• **TASK SET**
- A) Answer these from the flooding passage:
(i) Which official datasets does it cite as showing that rainfall intensities have not changed?
(ii) On what dates were the two articles by Marc Montgomery posted?
(iii) Which court case does it call landmark?
- B) Please extract word for word the part of the flooding passage between "Everyone has an" and "damages in fact.", inclusive.

• **PASSAGE SHOWN**
Everyone has an opinion on the weather and media is saturated with stories linking extreme weather with flooding. It makes sense. Flooding happens during severe storms. The bigger the storm the bigger the flood damages in fact.

But media and groups including the insurance industry and some researchers have suggested that flooding and flood losses have increased due to changes in weather patterns characterized by increased intensity or frequency of rainfall events.

That is not true. And there is no data to support that explanation.

Why?

Because rainfall intensities have not changed according to official Engineering Climate Datasets that review and analyze trends in extreme rainfall to inform engineering design across Canada.

Some media are correcting this false explanation that new wild weather, or a new normal, is causing flooding, like the CBC.

The CBC Ombudsman has ruled that CBC News reporting violated standards of journalistic practice in reporting more 100 Year storms linked to urban flooding - see the scathing report. It begins:

"Review by the Office of the Ombudsman, French Services, CBC/RadioCanada of two complaints asserting that the articles by journalist Marc Montgomery entitled How to mitigate the effects of flood damage from climate change and Response to a climate change story, posted on September 19 and November 19, 2018, respectively by Radio Canada international (RCI), failed to comply with the CBC/Radio-Canada Journalistic Standards and Practices regarding accuracy and impartiality."

and regarding this claim in the article on changing storm patterns:

“We are experiencing storms of greater magnitude, more volume of rain coming down over short periods of time these days due to climate change. That is causing massive flooding.”

the CBC Ombudsman concludes that (my bold):

"One only had to examine the official Environment Canada data for Ontario as well as for the
entire country to acknowledge that the claim made in the article was inaccurate. Such
acknowledgement would at the same time have addressed the complainant’s criticism regarding
the lack of data to corroborate Dr. Feltmate’s claim about the increased frequency of extreme
rainfall events in Canada."

While Environment and Climate Change Canada have refuted insurance industry claims on storm frequency shifts in the past (see Canadian Underwriter correction on the IBC/ICLR Telling the Weather Story theoretical shifts mistakenly reported as real data).

Yet the insurance industry has continued to promote the 'causation', with opinion pieces (not any peer-reviewed paper or analysis) saying climate-change effects on rainfall drive flood losses. See Financial Post piece

If not rainfall, what causes more flooding, more flood damages?

Canadian courts have pointed to urbanization as a driver, as in the landmark case of Scarborough Golf Country Club Ltd v City of Scarborough et al.. The decision indicates that urbanization markedly increases runoff stresses that cause runoff, erosion and flooding. Some highlights:

i) "Expert evidence confirmed the effect of the city's rapid urbanization and water control plans on the creek."

• **MATERIAL PROVIDED**
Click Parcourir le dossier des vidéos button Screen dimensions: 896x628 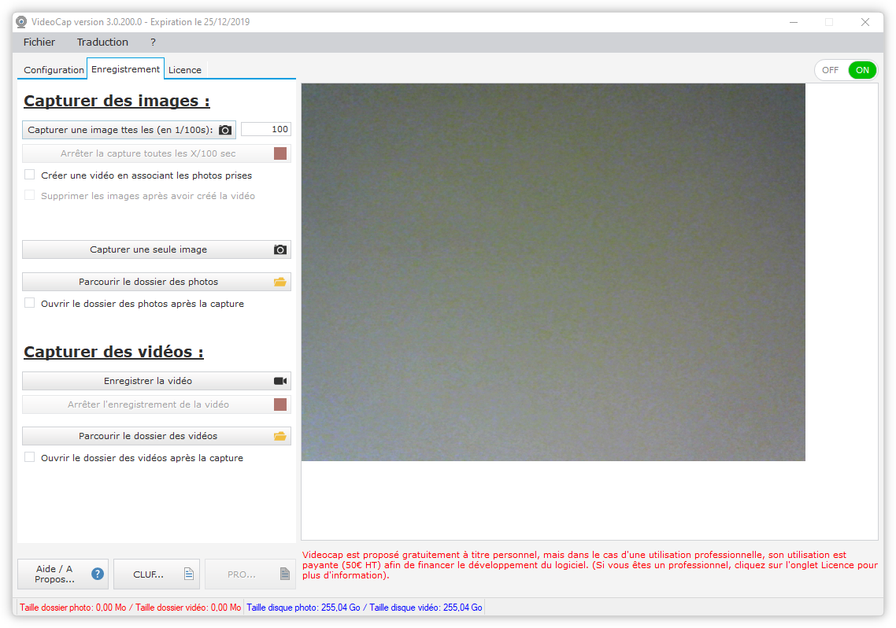(148, 436)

• **SOLUTIONS PER TASK**
- A)
(i) The Engineering Climate Datasets
(ii) September 19 and November 19, 2018
(iii) Scarborough Golf Country Club Ltd v City of Scarborough et al.

- B)
Everyone has an opinion on the weather and media is saturated with stories linking extreme weather with flooding. It makes sense. Flooding happens during severe storms. The bigger the storm the bigger the flood damages in fact.